§ The problem
For each line of the data that includes the word "screenshot", copy the line.

──────────

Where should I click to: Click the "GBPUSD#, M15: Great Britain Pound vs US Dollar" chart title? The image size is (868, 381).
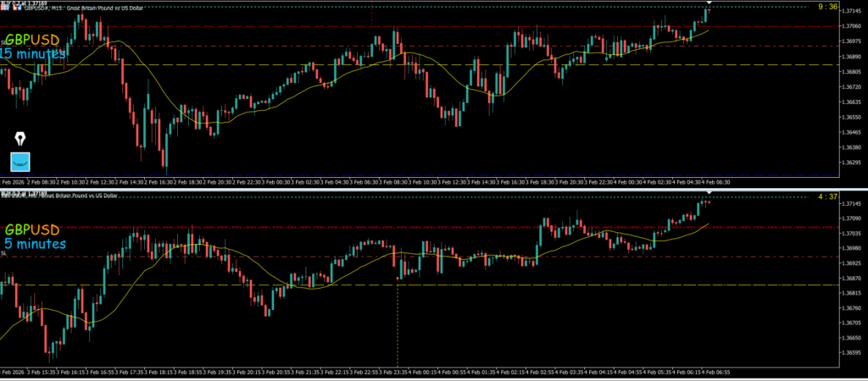coord(83,6)
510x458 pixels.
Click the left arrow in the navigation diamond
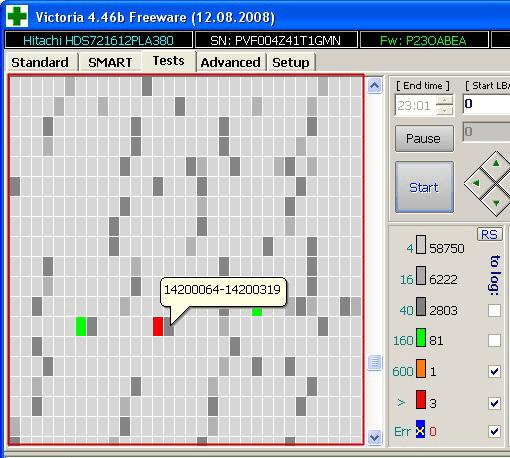click(477, 183)
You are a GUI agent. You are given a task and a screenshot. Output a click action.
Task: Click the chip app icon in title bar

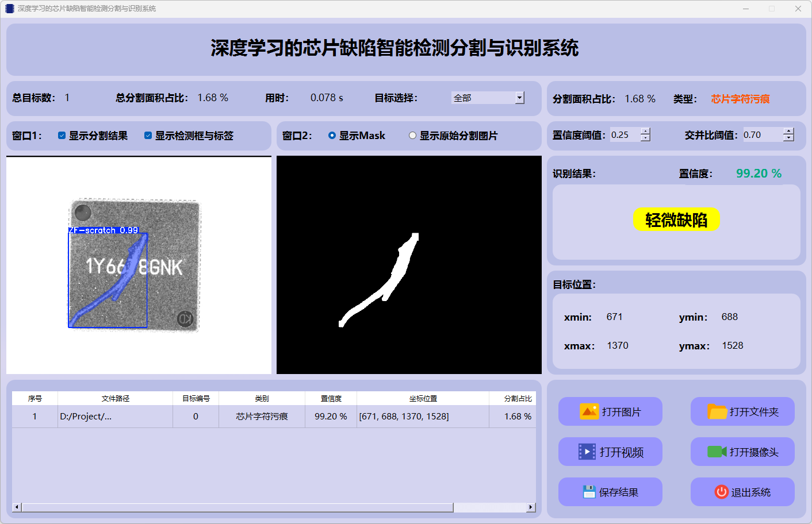[9, 9]
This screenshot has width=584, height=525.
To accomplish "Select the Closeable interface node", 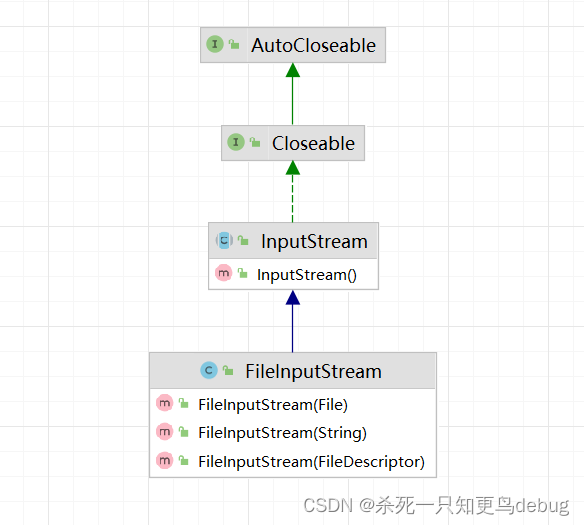I will click(x=293, y=143).
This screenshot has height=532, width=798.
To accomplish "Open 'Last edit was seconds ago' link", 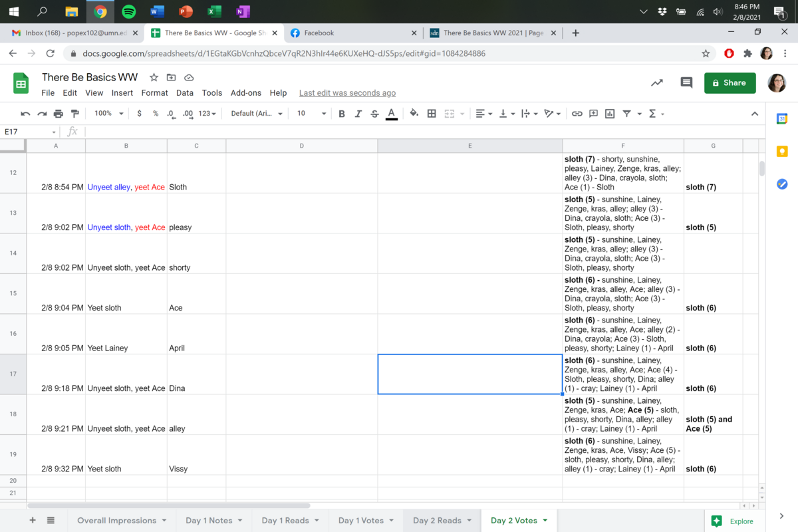I will [x=347, y=93].
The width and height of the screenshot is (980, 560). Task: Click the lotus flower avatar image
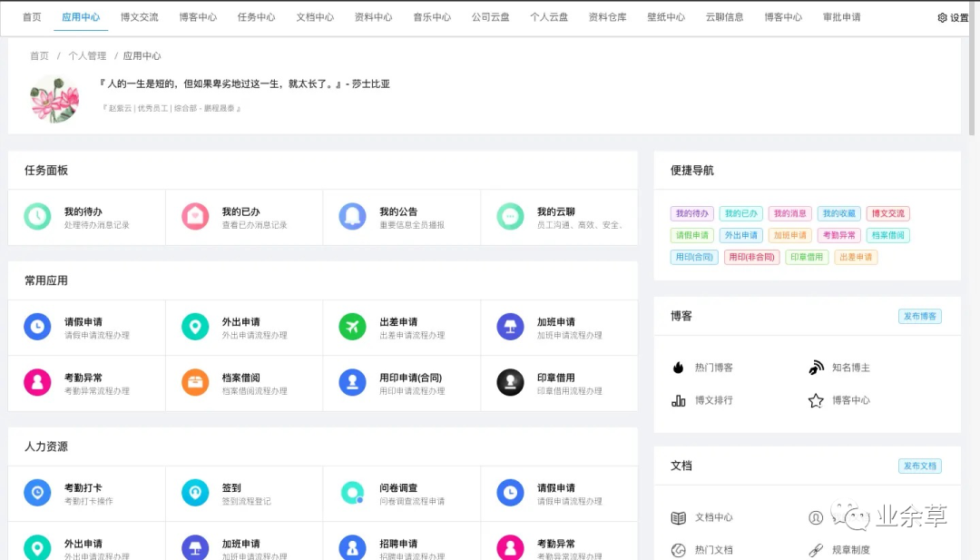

──────────

§ Result
You are a GUI agent. You are given a task and a screenshot. Output a click action.
This screenshot has width=584, height=525.
This screenshot has height=532, width=798.
The width and height of the screenshot is (980, 560). Task: Click the lotus flower avatar image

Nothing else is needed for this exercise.